Weibliche Doppelspitze übernimmt Hintergrundkreis
Der älteste Hintergrundkreis Berlins - Gelbe Karte - hat einen neuen Vorstand: ARD-Korrespondentin Barbara Kostolnik wird den Kreis in Zukunft gemeinsam mit Birgit Marschall von der Rheinischen Post führen. Kostolnik löst Andreas Niesmann vom RedaktionsNetzwerk Deutschland ab, der nicht mehr kandidierte. Schatzmeister bleibt Stefan Reineke von der taz.
Ein Autor dieses Briefings ist auch Mitglied der Gelben Karte und berichtet aus erster Hand. Wir wünschen den Kolleginnen allzeit ein glückliches Händchen!
Bundesfamilienministerin Anne Spiegel (Grüne) wird am 11. März als Zeugin vor dem Untersuchungsausschuss des rheinland-pfälzischen Landtags zur Flutkatastrophe im Ahrtal aussagen.
Grünen-Politikerin Anne Spiegel © dpaDie oppositionelle CDU-Landtagsfraktion hat die frühere Landesklimaschutzministerin vorgeladen. Spiegel soll erläutern, welche Informationen ihr im Juli 2021 wann vorlagen und warum die Bevölkerung nicht frühzeitig gewarnt wurde.
Bundeswirtschaftsminister Robert Habeck (Grüne) reist am 21. und 22. Februar nach Nordrhein-Westfalen, um für die von ihm geplante Energiewende zu werben und Gespräche mit Politikern, gesellschaftlichen Akteuren und Unternehmern zu führen. Auch ein Treffen mit NRW-Regierungschef Hendrik Wüst (CDU) ist geplant.
Auf - Annalena Baerbock. Die deutsche Außenministerin hat sich in wenigen Wochen Respekt und Reputation in der internationalen Diplomatie erworben. Bei der Münchner Sicherheitskonferenz an diesem Wochenende steht sie im Rampenlicht, Mitglieder der US-Delegation sind positiv überrascht. US-Außenminister Anthony Blinken hat in München nicht nur einem Vier-Augen-Gespräch zugestimmt, sondern einer öffentlichen Veranstaltung nur mit ihr. Dazu moderiert sie das G7-Treffen der Außenminister. In München vermisst keiner Heiko Maas. Die Grünen-Ministerin ist deshalb heute unsere Aufsteigerin!
Ab - Christian Lindner. Die Mühen der Ebene haben den Finanzminister erreicht. In den Umfragen sacken die Liberalen ab, auch weil viele von Armin Laschet frustrierte CDU-Wähler wieder zurück zu ihrer Partei gehen, wie Forsa-Chef Manfred Güllner analysiert. Aber auch, weil Lindner Entlastungen für Firmen und Haushalte auf morgen verschiebt (Abschreibungen, Kalte Progression), aber heute neue Sondervermögen bildet. Die Kompromissmaschine Lindner ist für Wirtschaftsliberale gewöhnungsbedürftig.

> [Extrahierte Informationen]

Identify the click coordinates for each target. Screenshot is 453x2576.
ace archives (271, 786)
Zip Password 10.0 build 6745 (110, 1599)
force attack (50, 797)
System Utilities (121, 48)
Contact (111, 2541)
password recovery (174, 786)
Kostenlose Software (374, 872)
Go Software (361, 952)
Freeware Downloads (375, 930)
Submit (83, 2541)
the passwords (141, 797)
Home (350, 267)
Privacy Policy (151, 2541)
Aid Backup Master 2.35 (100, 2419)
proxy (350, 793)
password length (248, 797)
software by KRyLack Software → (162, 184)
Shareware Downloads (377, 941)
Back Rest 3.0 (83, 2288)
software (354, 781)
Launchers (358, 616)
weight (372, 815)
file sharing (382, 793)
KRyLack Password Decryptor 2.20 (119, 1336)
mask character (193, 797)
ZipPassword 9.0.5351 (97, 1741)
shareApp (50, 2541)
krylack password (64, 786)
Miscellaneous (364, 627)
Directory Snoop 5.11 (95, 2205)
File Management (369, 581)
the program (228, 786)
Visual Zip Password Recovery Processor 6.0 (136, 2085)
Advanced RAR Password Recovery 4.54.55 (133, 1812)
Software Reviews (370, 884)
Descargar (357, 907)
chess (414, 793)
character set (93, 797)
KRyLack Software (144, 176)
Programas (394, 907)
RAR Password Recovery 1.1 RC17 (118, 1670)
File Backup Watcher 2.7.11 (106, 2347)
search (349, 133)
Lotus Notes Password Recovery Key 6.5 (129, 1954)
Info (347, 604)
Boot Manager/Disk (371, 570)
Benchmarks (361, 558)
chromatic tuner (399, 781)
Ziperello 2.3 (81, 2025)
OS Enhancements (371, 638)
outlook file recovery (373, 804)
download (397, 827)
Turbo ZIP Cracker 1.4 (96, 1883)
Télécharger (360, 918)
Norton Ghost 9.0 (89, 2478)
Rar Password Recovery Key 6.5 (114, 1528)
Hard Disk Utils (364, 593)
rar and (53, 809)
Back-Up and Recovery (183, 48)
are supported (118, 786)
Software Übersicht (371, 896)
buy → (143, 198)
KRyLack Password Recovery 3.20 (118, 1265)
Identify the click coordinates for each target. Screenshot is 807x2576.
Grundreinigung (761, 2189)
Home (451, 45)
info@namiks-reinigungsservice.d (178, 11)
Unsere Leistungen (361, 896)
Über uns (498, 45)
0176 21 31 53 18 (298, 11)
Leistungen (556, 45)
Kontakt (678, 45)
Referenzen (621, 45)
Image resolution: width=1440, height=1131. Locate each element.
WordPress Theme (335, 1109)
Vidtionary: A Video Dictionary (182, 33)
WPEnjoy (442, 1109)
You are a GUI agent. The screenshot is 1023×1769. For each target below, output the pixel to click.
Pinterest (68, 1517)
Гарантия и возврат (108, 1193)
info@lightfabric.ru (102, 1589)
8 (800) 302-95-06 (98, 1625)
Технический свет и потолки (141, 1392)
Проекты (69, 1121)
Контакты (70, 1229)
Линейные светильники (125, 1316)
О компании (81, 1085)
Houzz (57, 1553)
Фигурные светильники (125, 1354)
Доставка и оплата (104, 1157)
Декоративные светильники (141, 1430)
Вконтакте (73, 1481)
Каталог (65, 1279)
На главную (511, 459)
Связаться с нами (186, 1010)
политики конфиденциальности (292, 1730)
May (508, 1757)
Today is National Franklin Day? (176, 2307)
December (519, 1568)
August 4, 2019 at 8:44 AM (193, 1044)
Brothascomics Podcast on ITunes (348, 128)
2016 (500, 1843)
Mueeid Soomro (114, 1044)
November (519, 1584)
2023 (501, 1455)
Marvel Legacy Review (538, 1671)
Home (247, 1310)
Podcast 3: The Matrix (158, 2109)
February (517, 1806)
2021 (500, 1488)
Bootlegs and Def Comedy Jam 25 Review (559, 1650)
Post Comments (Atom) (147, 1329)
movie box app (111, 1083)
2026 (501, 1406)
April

> [Aufgaben]
[1] Übertragen Sie diesen Satz aus dem Lesetext ins Englische: „Kostolnik löst Andreas Niesmann vom RedaktionsNetzwerk Deutschland ab, der nicht mehr kandidierte.“
[2] Greifen Sie den Lesetext über Berliner Politik und Hauptstadtjournalismus nach seinem letzten Satz auf und schreiben Sie ihn weiter.

> [Lösungen]
[1] Kostolnik replaces Andreas Niesmann of RedaktionsNetzwerk Deutschland, who did not run again.

[2]
Wie wurde die Münchner Sicherheitskonferenz eigentlich so bedeutend? Diese Frage führt unweigerlich zu Wolfgang Ischinger, der die Konferenz seit 2008 leitet. Der inzwischen 75-Jährige hat sich dabei Ansehen erarbeitet, muss sich nun aber auch kritischen Fragen stellen. Politico beleuchtet näher, wo Ischingers eigene Interessen liegen. „In diplomacy, Europe’s most powerful ambassador means business”, überschreiben die Kollegen ihre Recherche – lesenswert!
Wer steckt eigentlich hinter einer der gefährlichsten Hacker-Gruppen der Welt? BR und WDR folgten den Spuren von Snake. Die Gruppe wird für den Hacker-Angriff auf das Auswärtige Amt 2018 verantwortlich gemacht, außerdem für andere spektakuläre Attacken im Ausland. Die Hintermänner? Könnten beim russischen FSB zu finden sein. Spannend!
Heute gratulieren wir herzlich:
Klara Geywitz (SPD), Bundesministerin für Wohnen, Stadtentwicklung und Bauwesen, 46
Armin Laschet (CDU), Vizepräsident der Parlamentarischen Versammlung des Europarates, 61
Angelika Niebler, stellvertretende Parteivorsitzende der CSU, 59
Mathias Papendieck, SPD-Bundestagsabgeordneter, 40
Grünen-Fraktionschefin Britta Haßelmann solidarisiert sich im Bundestag mit ihrer Fraktionskollegin, der Transfrau Tessa Ganserer. Zuvor hatte die AfD-Abgeordnete Beatrix von Storch behauptet, Ganserer sei "biologisch und juristisch ein Mann".
Wir wünschen Ihnen einen elanvollen Start in diesen Donnerstag!